During the lunchtime keynote—catered by Dick’s Hamburgers, no less—Ed Thomas, the managing partner of Deloitte’s Seattle office, delivered some basic accounting. Deloitte has invested more than $2 million in the Foster school over the past five years. It employs more than 400 UW alumni. And, last year, it extended full-time and internship offers to 64 Foster students.
“The University of Washington is really important to us,” Thomas said.
He shared a few more figures. Deloitte employs 84,000 people across the United States and 236,000 around the world. It serves 85 percent of the Fortune 500—and 100 percent of Seattle’s contingent of Fortune 500 firms, including Boeing, Nordstrom, Microsoft and Starbucks from their creation (or nearly).
But such facts and figures are evidence of the real secret to Deloitte’s success. For a company that provides audit, tax, consulting and advisory services at a high level and global scale, Thomas revealed the company’s secret sauce to be… people.
“At Deloitte, we don’t have many assets beyond computers and some real estate,” he said. “What we have are great people.”

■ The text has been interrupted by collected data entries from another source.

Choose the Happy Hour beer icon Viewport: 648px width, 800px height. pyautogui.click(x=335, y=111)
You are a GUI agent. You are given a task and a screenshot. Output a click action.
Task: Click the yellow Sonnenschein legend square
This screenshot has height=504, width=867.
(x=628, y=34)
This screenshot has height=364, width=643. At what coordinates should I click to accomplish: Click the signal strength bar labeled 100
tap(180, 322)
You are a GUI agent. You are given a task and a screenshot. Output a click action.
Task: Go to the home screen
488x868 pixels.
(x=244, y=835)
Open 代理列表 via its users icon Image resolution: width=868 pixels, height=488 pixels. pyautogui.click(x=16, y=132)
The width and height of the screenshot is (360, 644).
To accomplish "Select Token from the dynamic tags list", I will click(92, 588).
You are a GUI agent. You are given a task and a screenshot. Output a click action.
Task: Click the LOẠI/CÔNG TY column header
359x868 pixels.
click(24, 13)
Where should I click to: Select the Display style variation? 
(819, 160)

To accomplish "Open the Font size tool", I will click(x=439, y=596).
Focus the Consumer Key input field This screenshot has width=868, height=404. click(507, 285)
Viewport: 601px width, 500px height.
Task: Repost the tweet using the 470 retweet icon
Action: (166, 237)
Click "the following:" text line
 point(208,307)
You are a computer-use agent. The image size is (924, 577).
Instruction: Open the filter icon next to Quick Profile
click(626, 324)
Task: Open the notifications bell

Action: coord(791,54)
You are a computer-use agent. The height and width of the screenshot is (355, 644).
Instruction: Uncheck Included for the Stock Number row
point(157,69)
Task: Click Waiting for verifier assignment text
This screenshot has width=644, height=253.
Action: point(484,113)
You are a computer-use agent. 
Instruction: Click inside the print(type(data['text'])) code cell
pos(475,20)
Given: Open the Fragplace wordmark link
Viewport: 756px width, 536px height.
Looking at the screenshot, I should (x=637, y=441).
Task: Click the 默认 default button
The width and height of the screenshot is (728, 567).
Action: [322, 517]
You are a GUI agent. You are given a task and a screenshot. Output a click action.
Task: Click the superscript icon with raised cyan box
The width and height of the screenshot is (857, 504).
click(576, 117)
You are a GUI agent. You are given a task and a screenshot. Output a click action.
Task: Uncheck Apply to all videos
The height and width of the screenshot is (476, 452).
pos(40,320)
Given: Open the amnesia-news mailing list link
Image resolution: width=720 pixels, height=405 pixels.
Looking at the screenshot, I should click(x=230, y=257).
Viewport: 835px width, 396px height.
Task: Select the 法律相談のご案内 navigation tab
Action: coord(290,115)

They also have an ethic of cultivating those people into something even greater. This development takes shape in formal programs such as the new “Deloitte University” in Texas and a company-wide commitment to greater diversity and inclusion, and in more organic efforts to empower employees to find and follow their passions.
“We’re always trying to find opportunities for people to use their strengths,” Thomas said. “And strengths, as we define them, are not necessarily things you’re best at. They are the things that give you energy.”
This unwavering focus on its people, Thomas explained, translates into an equally unwavering focus on clients.
“At Deloitte,” Thomas said, “our mission is to help our clients, our people and our communities excel. It’s not about me or my partners or my colleagues. It’s about what can we do to help others achieve their objectives. It’s a Sherpa mentality. Or, if you’re a golfer, a caddy mentality.”
Citing the work of Simon Sinek, author of Start With Why, Thomas said that anyone in an organization can describe what they do, and the better organizations can describe what’s unique about how they do it. But few people and few organizations are able to articulate why they do it.
Deloitte, he said, is full of great people who intrinsically understand and embrace the company’s mission of professional service—it’s why.
Words to live by
Thomas advised the Foster students packing Anthony’s Forum to strive for the same sense of enlightenment in their careers.
“Why is an important question for you to ask future employers, and an important question to ask yourself,” he said. “What motivates you to do what you do? I hope you associate yourself with organizations and causes that you care deeply about”
Thomas closed with another pearl of wisdom, this time emanating from no less authority than his own father who once posed an illuminating question to his son as he practiced law in the early days of his career.
“My dad said, ‘Now that you’ve practiced law for two years, do you have two years of experience? Or do you have one year of experience repeated twice?’
“It’s another a profound question that I’d like you to consider. Wherever you go to work, think about whether you are getting the kind of experience that will help you continue to grow as a professional and as a human being.”
Corporate Days are offered as a benefit to Foster’s Chair Level Corporate Partners, who invest more than $100K in Foster in a fiscal year.